## Thursday, March 14, 2019

### Why I plan to move away from statistical learning research

Statistical learning is a hot topic, with papers about a link between statistical learning ability and reading and/or dyslexia mushrooming all over the place. In this blog post, I am very sceptical about statistical learning, but before I continue, I should make it clear that it is, in principle, an interesting topic, and there are a lot of studies which I like very much.

I’ve published two papers on statistical learning and reading/dyslexia. My main research interest is in cross-linguistic differences in skilled reading, reading acquisition, and dyslexia, which was also the topic of my PhD. The reason why, during my first post-doc, I became interested in the statistical learning literature, was, in retrospect, exactly the reason why I should have stayed away from it: It seemed relevant to everything I was doing.

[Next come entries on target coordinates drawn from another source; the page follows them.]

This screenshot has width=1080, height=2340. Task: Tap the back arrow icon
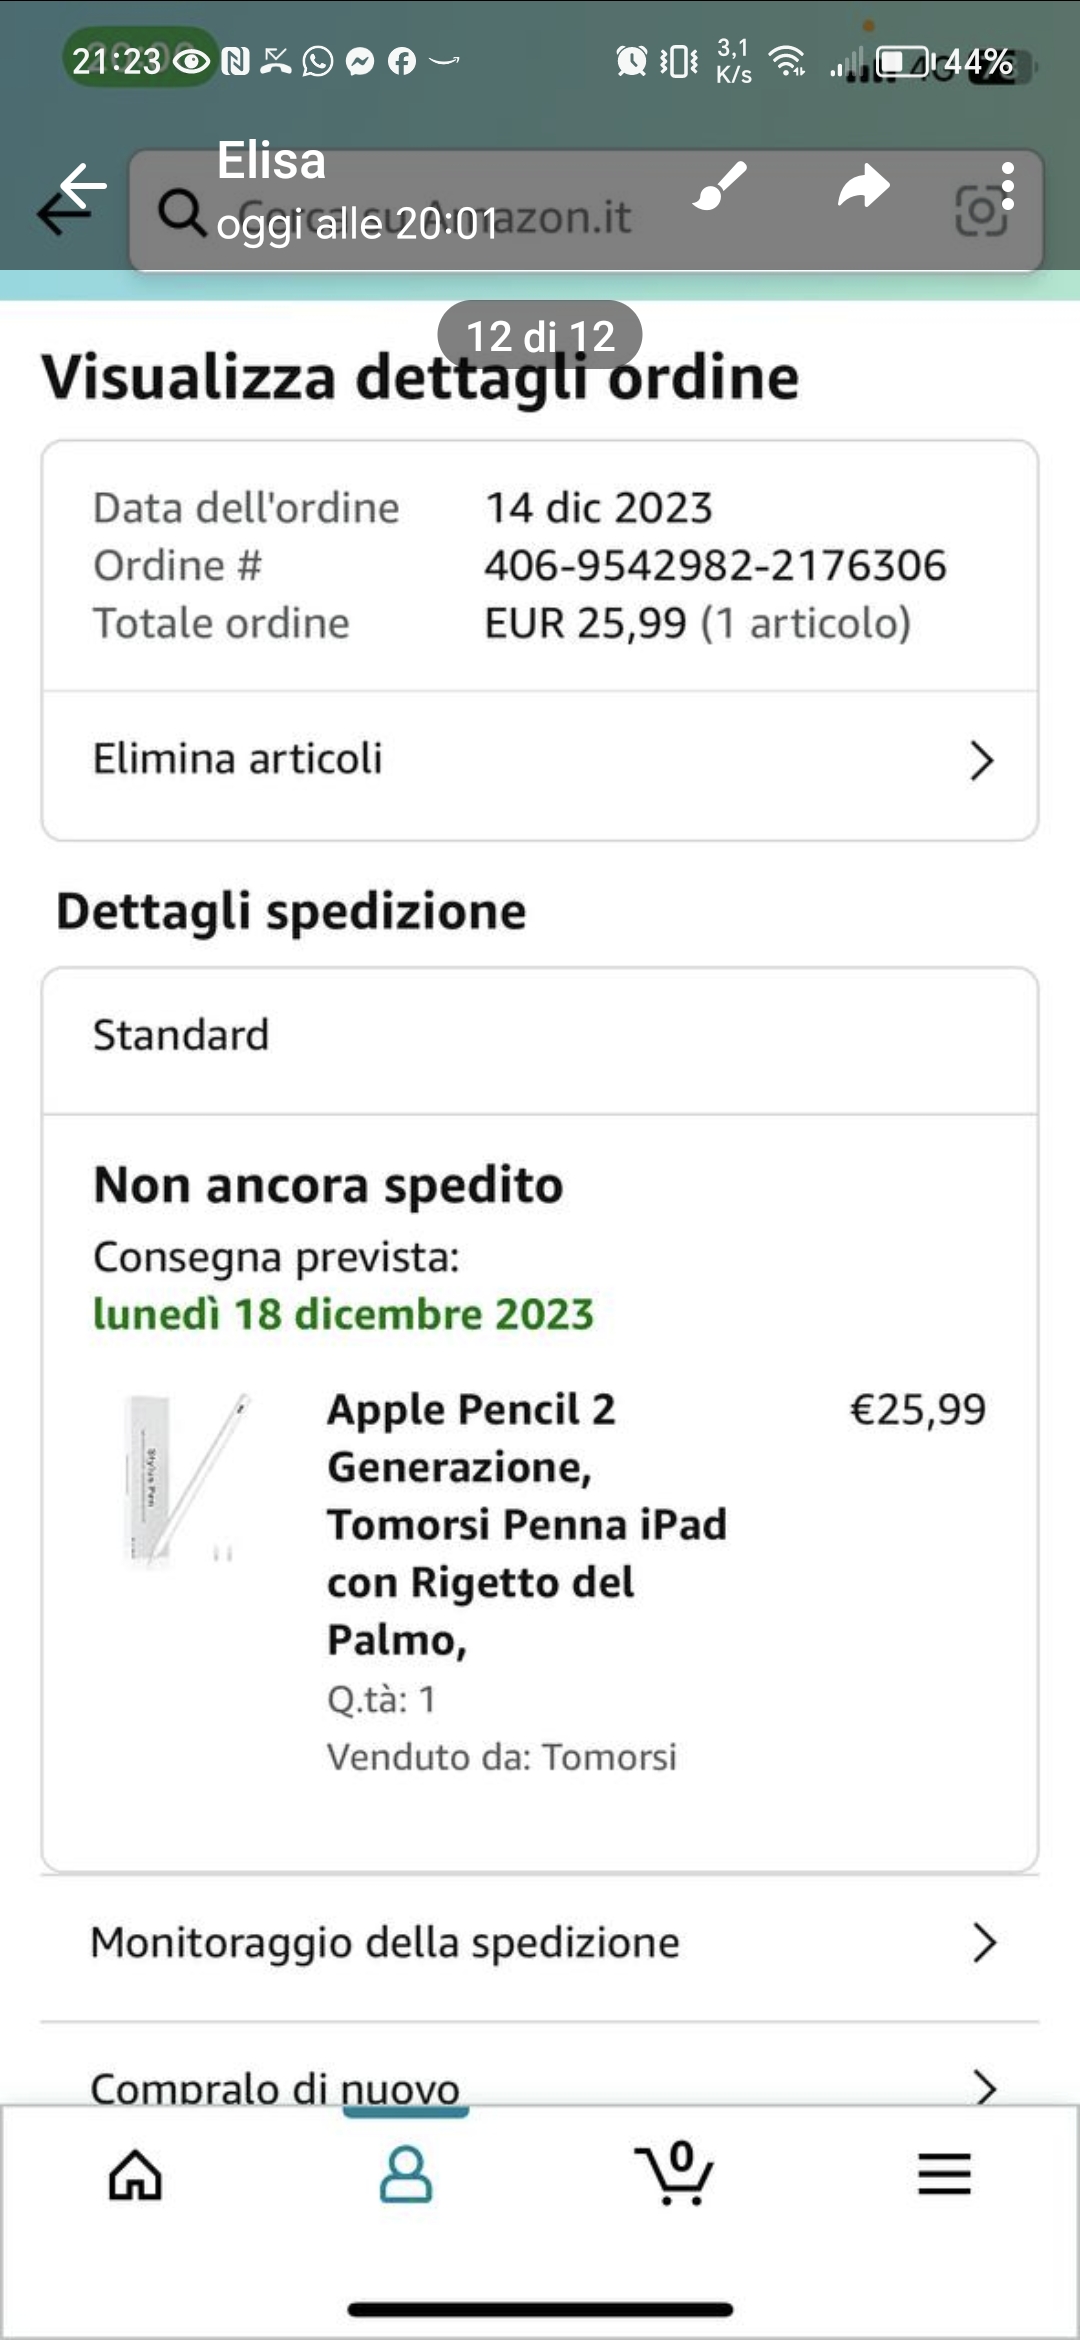point(80,188)
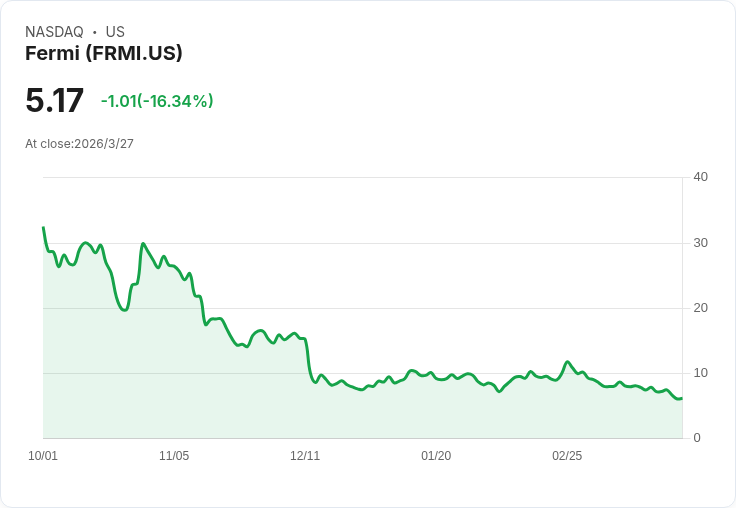The height and width of the screenshot is (508, 736).
Task: Click the bullet separator between NASDAQ and US
Action: 94,32
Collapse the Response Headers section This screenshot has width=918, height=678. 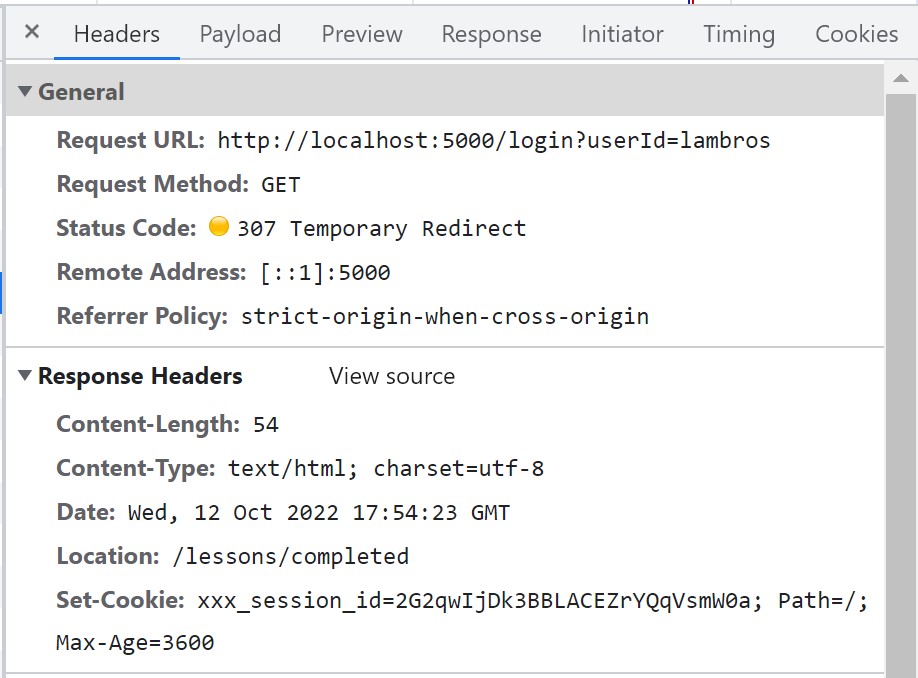point(139,376)
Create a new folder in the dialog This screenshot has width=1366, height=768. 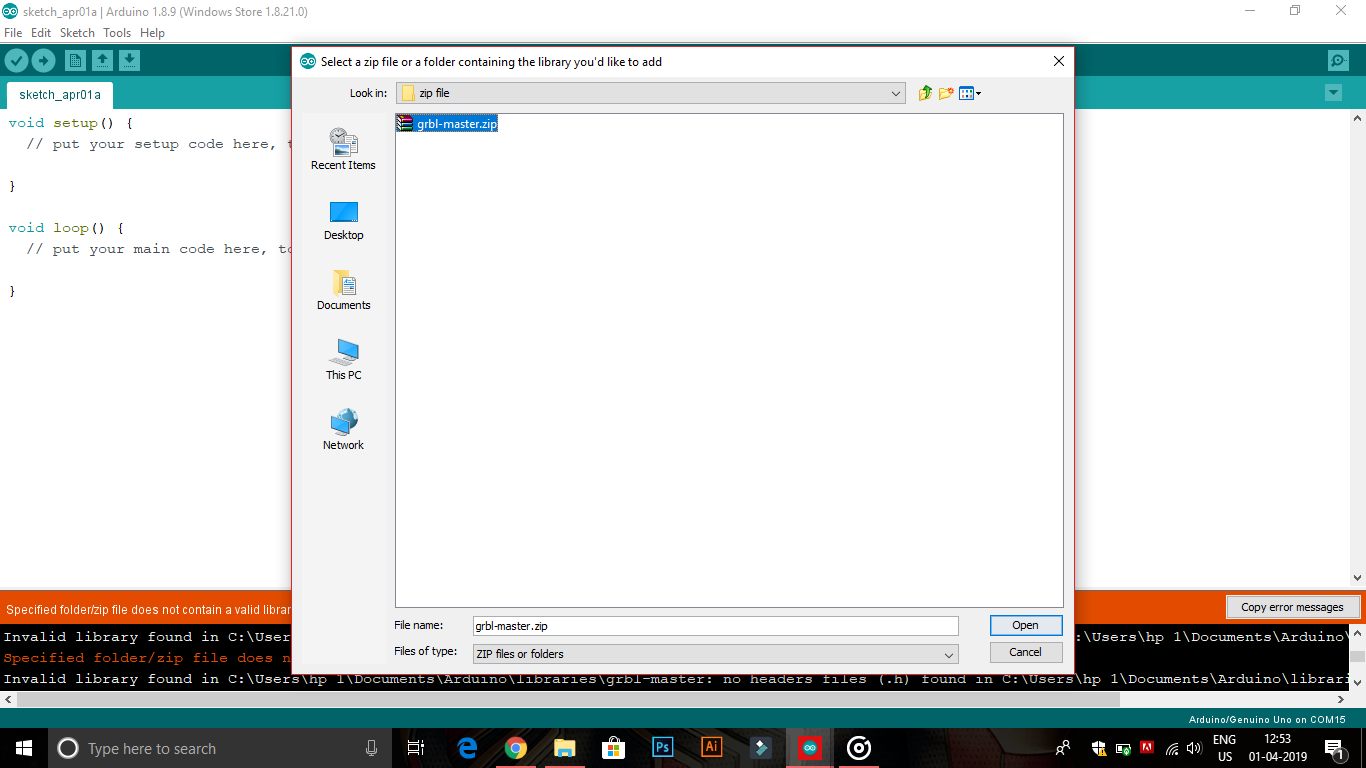pos(946,92)
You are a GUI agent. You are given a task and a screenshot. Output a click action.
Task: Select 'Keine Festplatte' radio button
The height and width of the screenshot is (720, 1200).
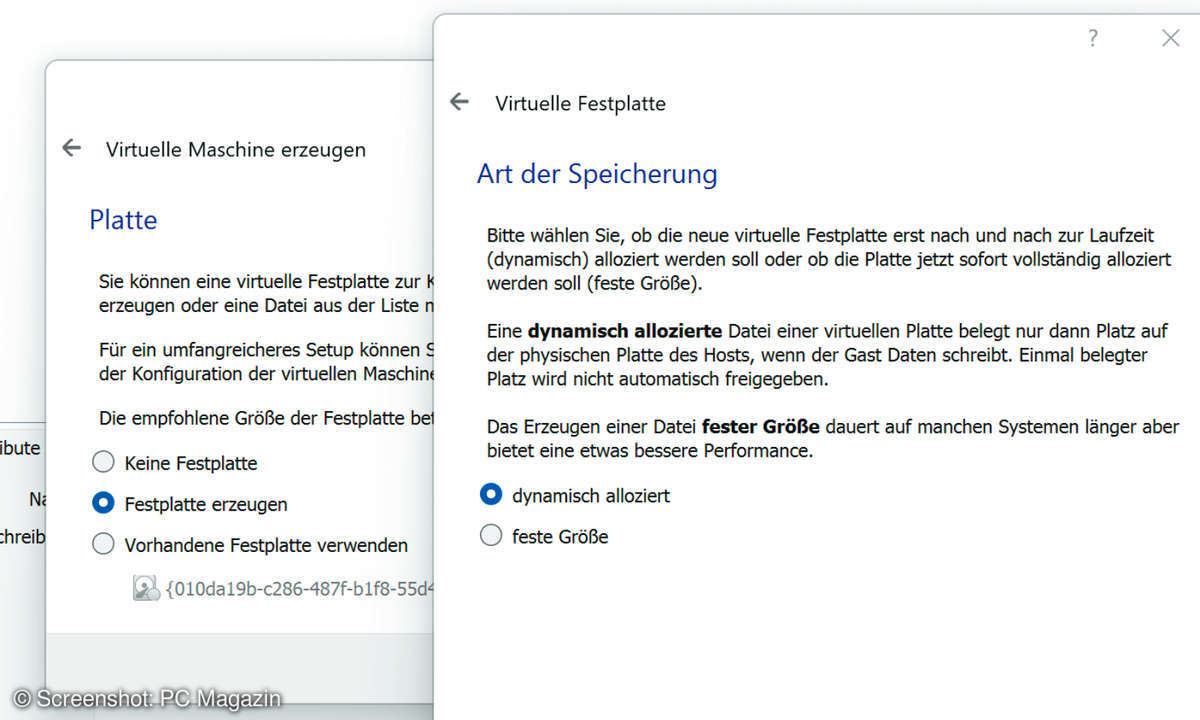[103, 463]
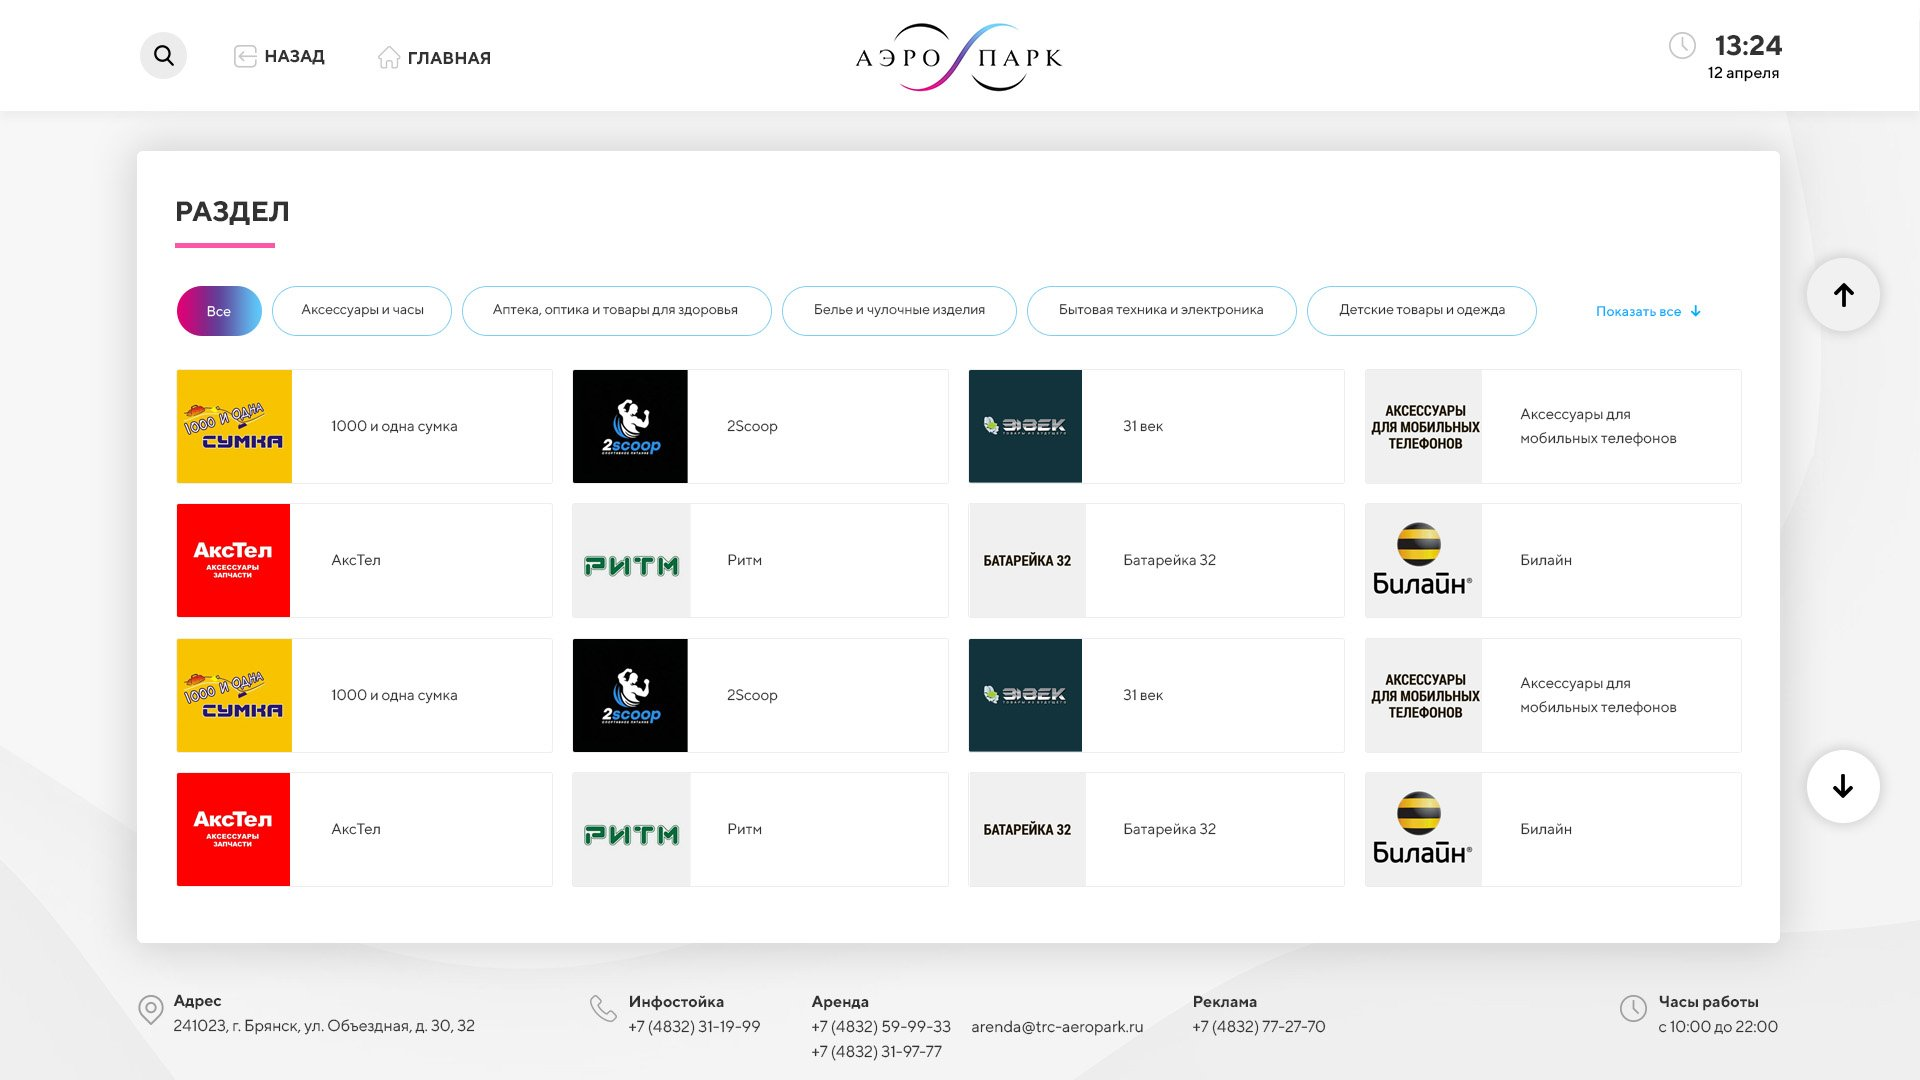
Task: Select the Белье и чулочные изделия category
Action: [x=898, y=310]
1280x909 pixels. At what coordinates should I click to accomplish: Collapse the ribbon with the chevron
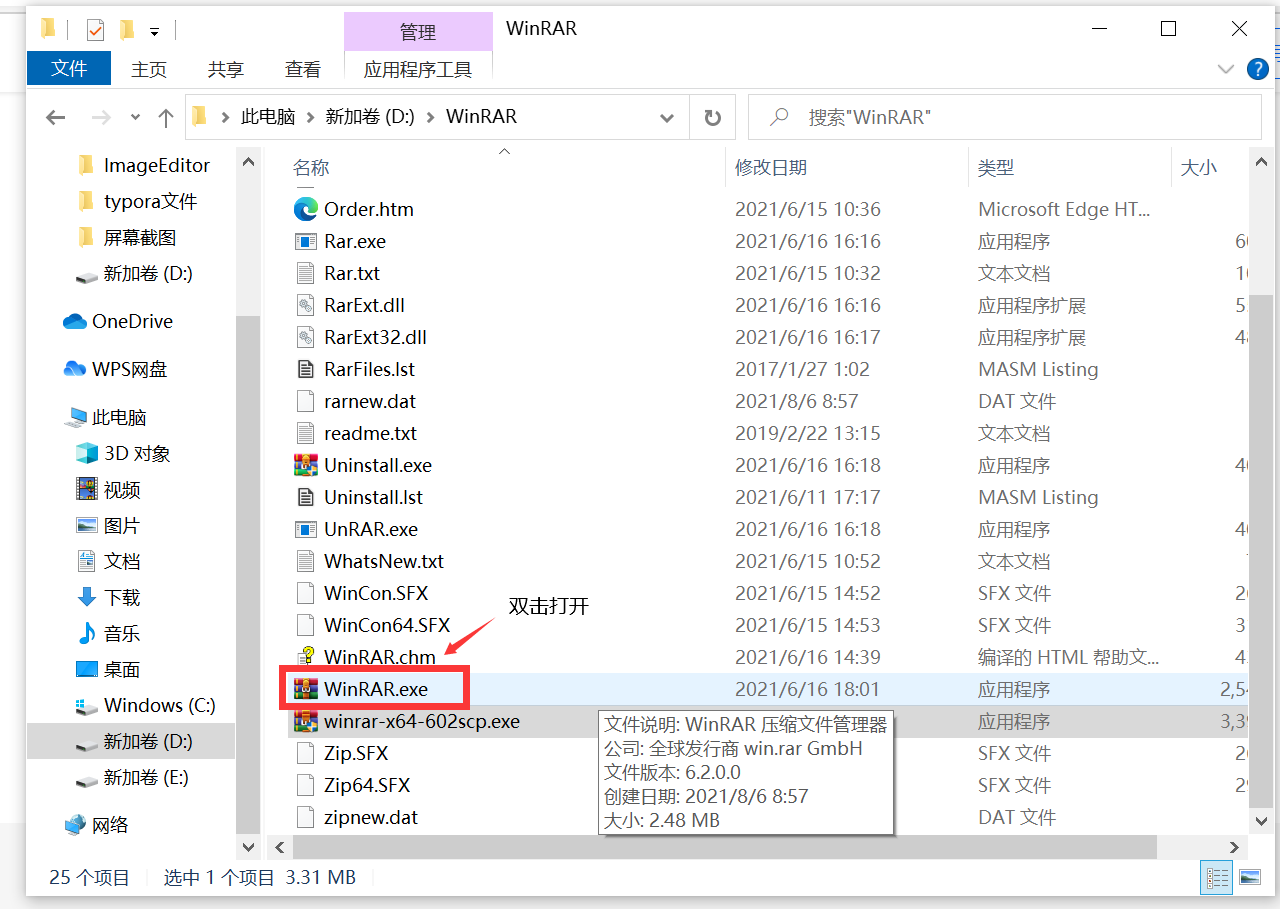click(x=1226, y=69)
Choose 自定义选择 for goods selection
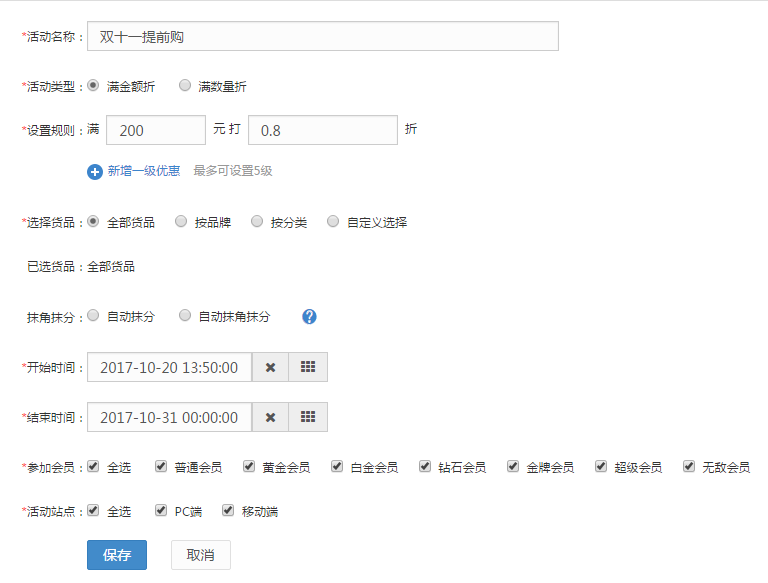This screenshot has width=768, height=583. 333,222
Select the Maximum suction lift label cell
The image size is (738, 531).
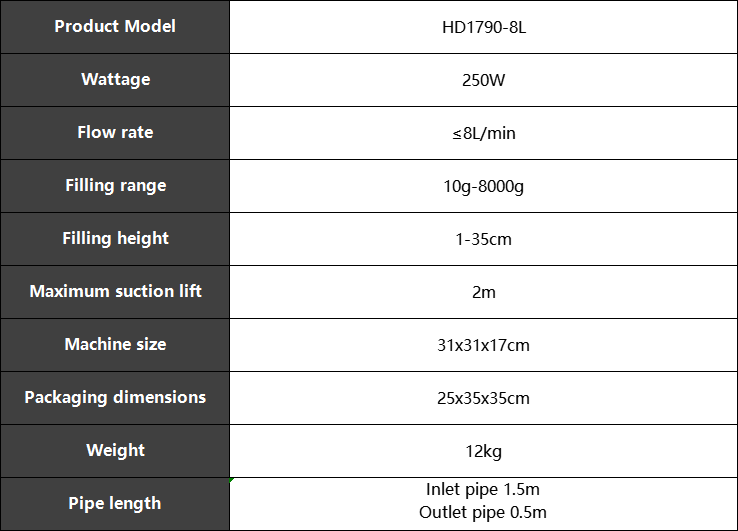tap(115, 292)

From the perspective of cross-linguistic reading research, statistical learning seemed to be integral to understanding cross-linguistic differences. This is because the statistical distributions underlying the print-to-speech correspondences differ across orthographies: in orthographies such as English, children need to extract statistical regularities such as a being often pronounced as /ɔ/ when it succeeds a w (e.g., in “swan”). The degree to which these statistical regularities provide reliable cues differ across orthographies: for example, in Finnish, letter-phoneme correspondences are reliable, such that children don’t need to extract a large number of subtle regularities in order to be able to read accurately.

From a completely different perspective, I became interested in the role of letter bigram frequency during reading. One can count how often a given letter pair co-occurs in a given orthography. The question is whether the average (or summed) frequency of the bigrams within a word affects the speed with which this word is processed. This is relevant to psycholinguistic experiments from a methodological perspective: if letter bigram frequency affects reading efficiency, it’s a factor that needs to be controlled while selecting items for an experiment. Learning the frequency of letter combinations can be thought of as a sort of statistical learning task, because it involves the conditional probabilities of a letter given the other.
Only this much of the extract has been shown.